A la pêche aux moules !

Nous venons de passer deux semaines dans les environs de Christchurch, et nous avons une nouvelle fois vécus des expériences inoubliables !

Nous avons tout d’abord découvert la capitale de l’île du sud, dévastée, encore un an après, par les tremblements de terre.

Il ne reste plus rien du centre ville, les rues vides d’où subsistent quelques rares immeubles sont fermées à la circulation.

L’heure est encore à la destruction des bâtiments, les habitants ignorent totalement le devenir de leur ville, autrefois si réputée pour son patrimoine… Il n’y a eu que le jardin botanique, ainsi que le quartier « Restart » fait de contenairs colorés, qui pouvaient rompre la monotonie ambiante.

Nous avons donc décidé de passer un séjour plus long à Banks Peninsula, réputée pour ses dauphins d’Hector (les plus petits au monde) et son Akaroa Harbour.

Akaroa était d’abord une ville prise par les colons français, et c’est une petite ville touristique qui mise beaucoup sur ses origines gauloises !

Emma et Hamish Menzies nous ont accueillis (dans le cadre d’Help Exchange) dans leur ferme, située dans une baie isolée, au bout d’une longue route sinueuse et non goudronnée.

La plage sauvage était à quelques centaines de mètres, juste pour nous… Mais vu les températures, nous n’avons pas mis un pied dans l’eau !

Nous avons fait un peu de jardinage, de babysitting (George et Gus n’étaient pas frileux eux !).

Mais nous avons surtout découvert la ferme de moules !

Le réveil à 4h30 était un peu dur à avaler, mais nous voici en route pour le bateau qui récolte les moules à bord de « Juliet », pour une journée de 14h de travail intensif avec une bande de pirates venus du nord de l’île…

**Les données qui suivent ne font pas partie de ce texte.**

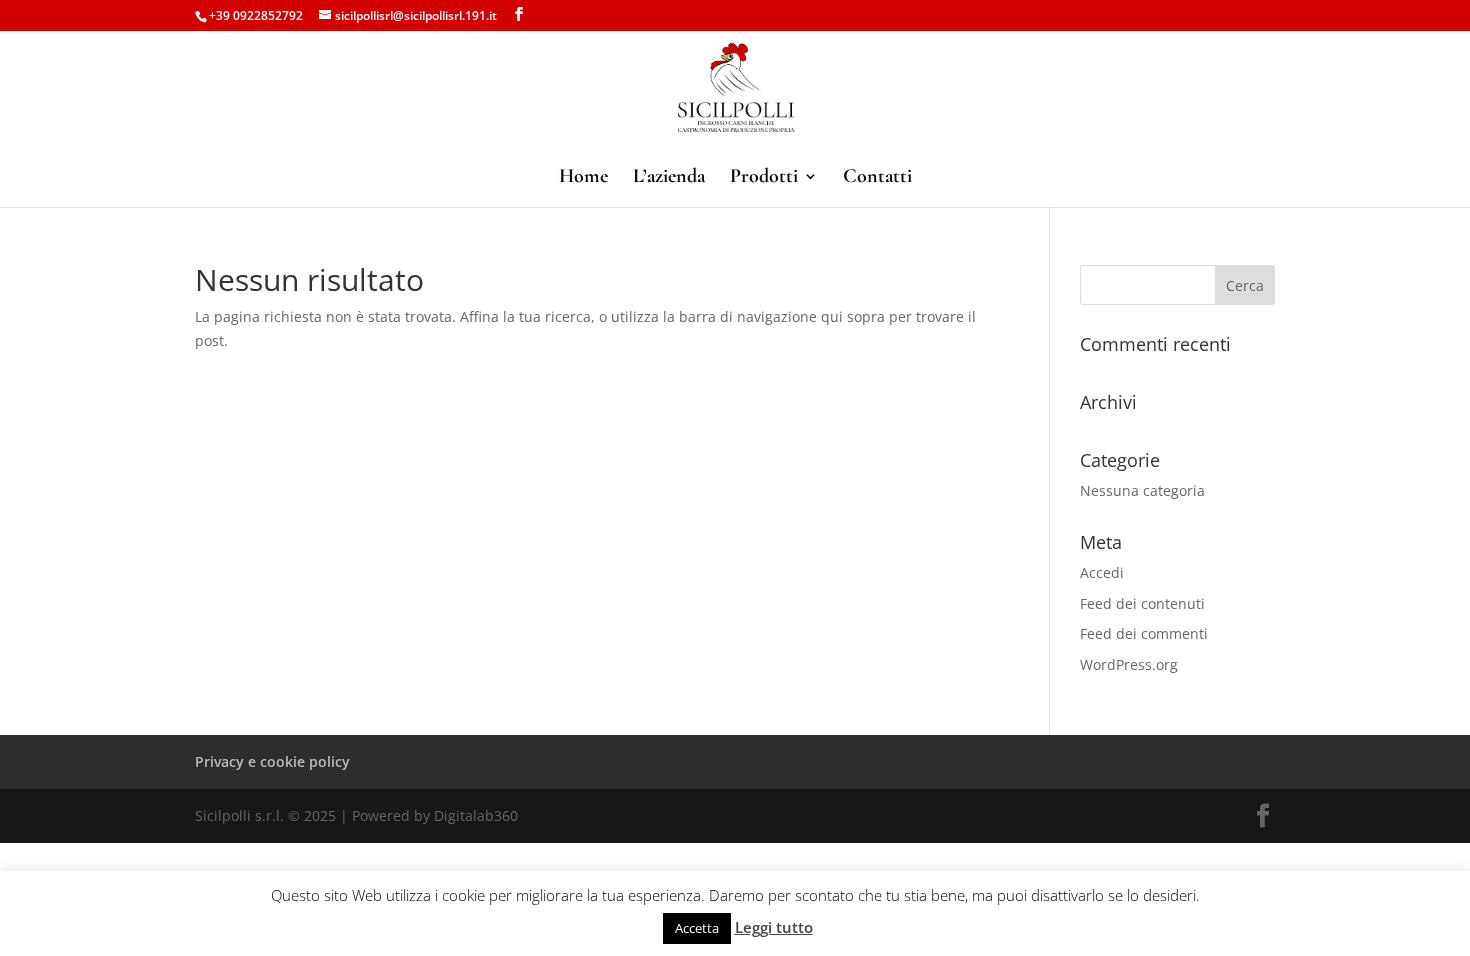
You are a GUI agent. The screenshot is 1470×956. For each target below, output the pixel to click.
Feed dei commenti (1144, 633)
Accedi (1102, 572)
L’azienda (669, 178)
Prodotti (764, 178)
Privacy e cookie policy (272, 761)
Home (583, 178)
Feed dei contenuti (1142, 603)
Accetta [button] (697, 928)
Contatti (877, 178)
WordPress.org (1129, 664)
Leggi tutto (774, 927)
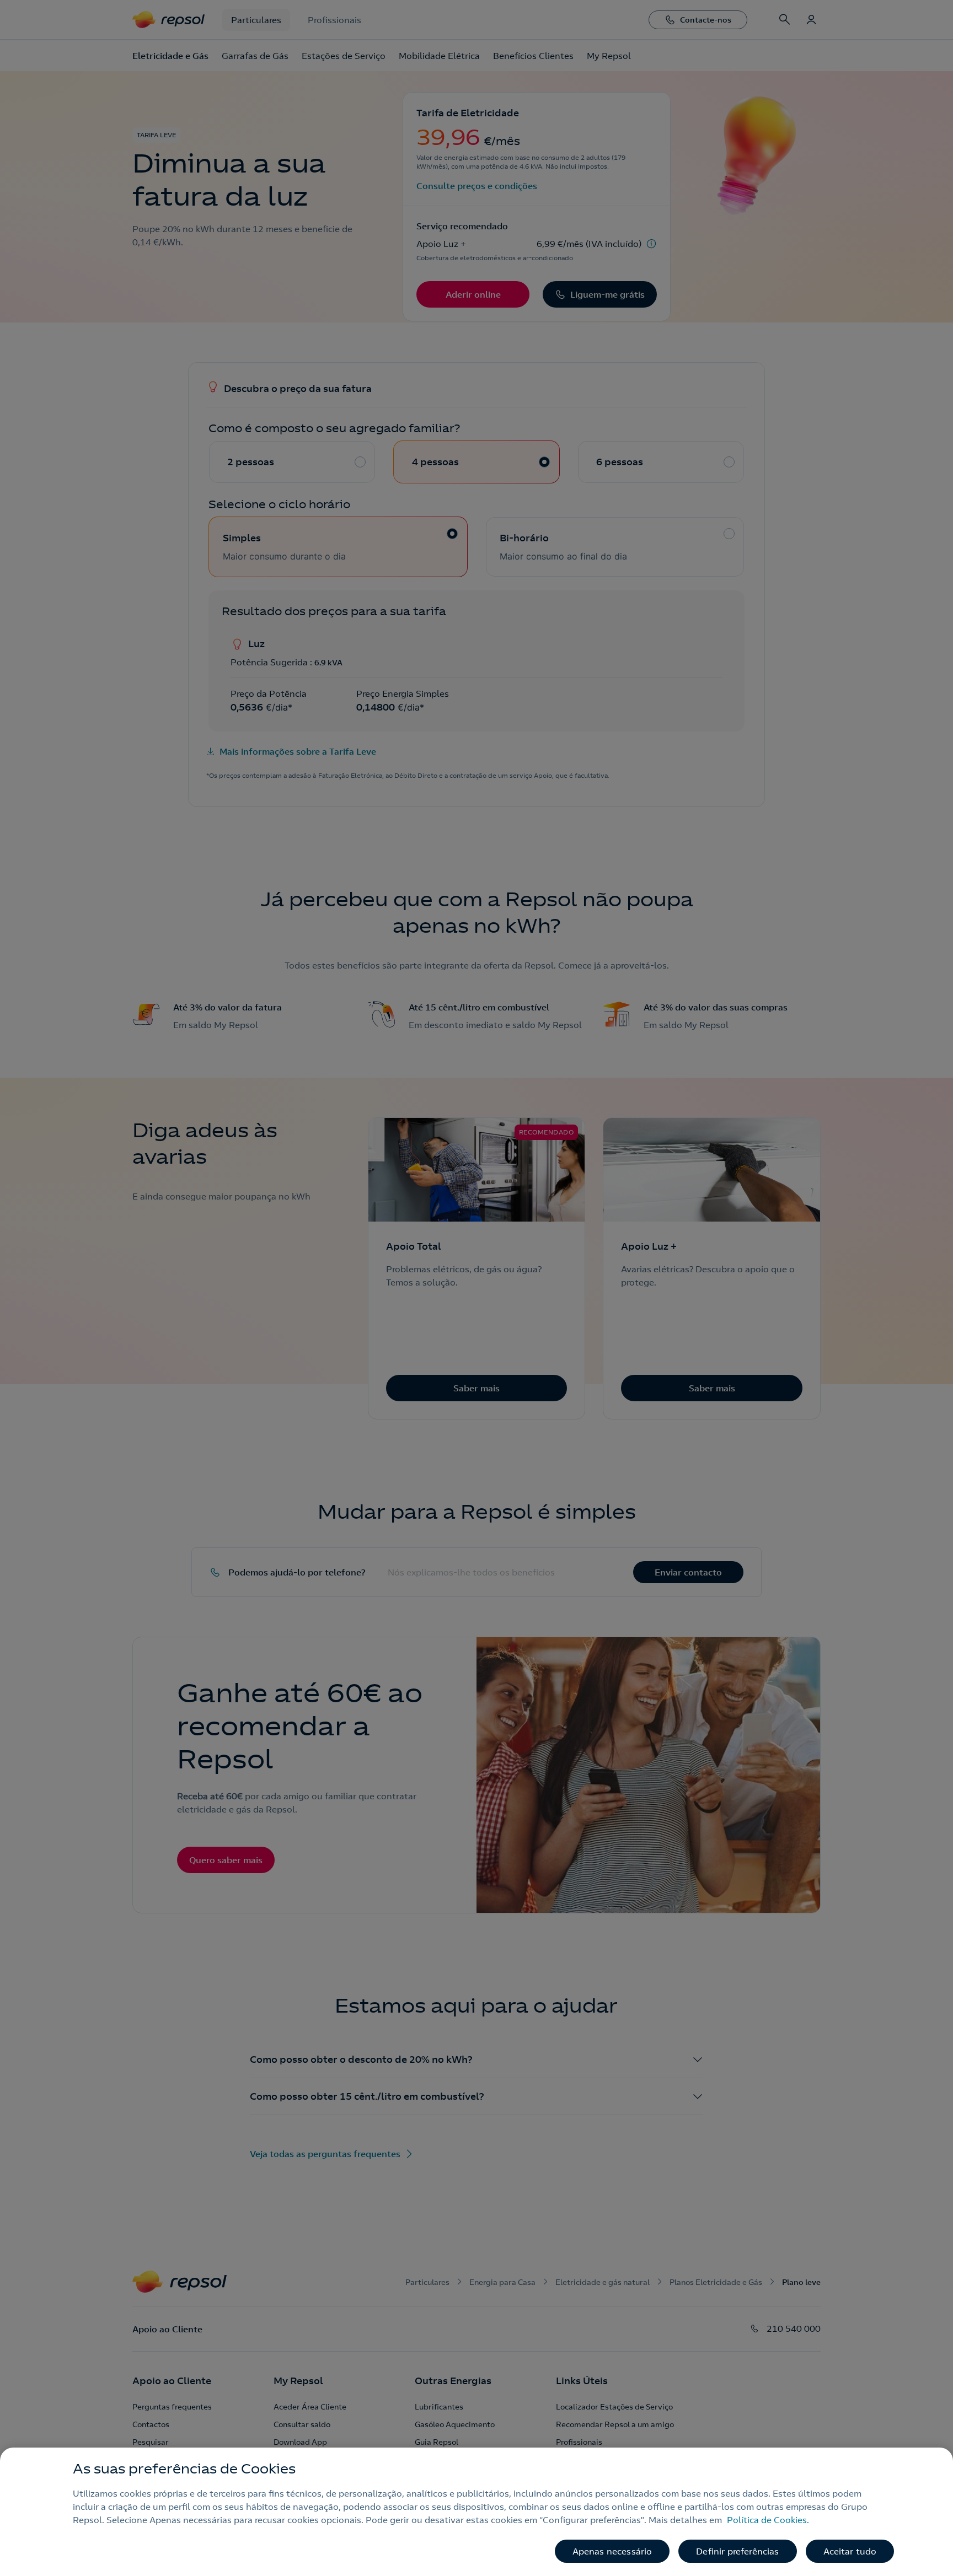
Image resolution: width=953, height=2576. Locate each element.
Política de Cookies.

C’est que les ramasseurs de moules avaient l’allure de vrais loups de mer, tous tatoués et baraqués, à dire « fuck » tout les trois mots, et certains avec un œil ou une jambe en moins… Mais finalement ils étaient d’une gentillesse incroyable, en particulier avec la seule fille à bord !

Plein d’enthousiasme, nous avons admiré le lever du jour sur la ferme de moules…

Mon travail (Elise) consistait à trier les moules sur une espèce de tapis roulant. Un travail répétitif et interminable, qui me plongeait dans un état de vertige continuel (entre le mouvement des vagues et celui du tapis, je n’avais plus d’équilibre, même de retour sur la terre ferme). Le travail de Sylvain était quant à lui plus physique : il devait nettoyer à la pelle les flotteurs envahis par les coquillages. De retour à la maison après cette dure journée de labeur, nous étions sacrement lessivés !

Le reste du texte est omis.